What the task asks: Return the records exactly, keeping every line as it is.

___

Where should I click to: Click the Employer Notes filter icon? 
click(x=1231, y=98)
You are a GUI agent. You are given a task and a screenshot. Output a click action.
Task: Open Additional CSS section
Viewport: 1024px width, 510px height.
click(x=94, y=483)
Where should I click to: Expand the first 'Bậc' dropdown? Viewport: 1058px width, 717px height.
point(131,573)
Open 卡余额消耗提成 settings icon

___

Exercise answer:
Where should I click to: Click the Employer Notes filter icon? 
click(x=1231, y=98)
You are a GUI agent. You are given a task and a screenshot. Output a click action.
Task: Open Additional CSS section
Viewport: 1024px width, 510px height.
click(x=94, y=483)
Where should I click to: Expand the first 'Bậc' dropdown? Viewport: 1058px width, 717px height.
point(131,573)
Open 卡余额消耗提成 settings icon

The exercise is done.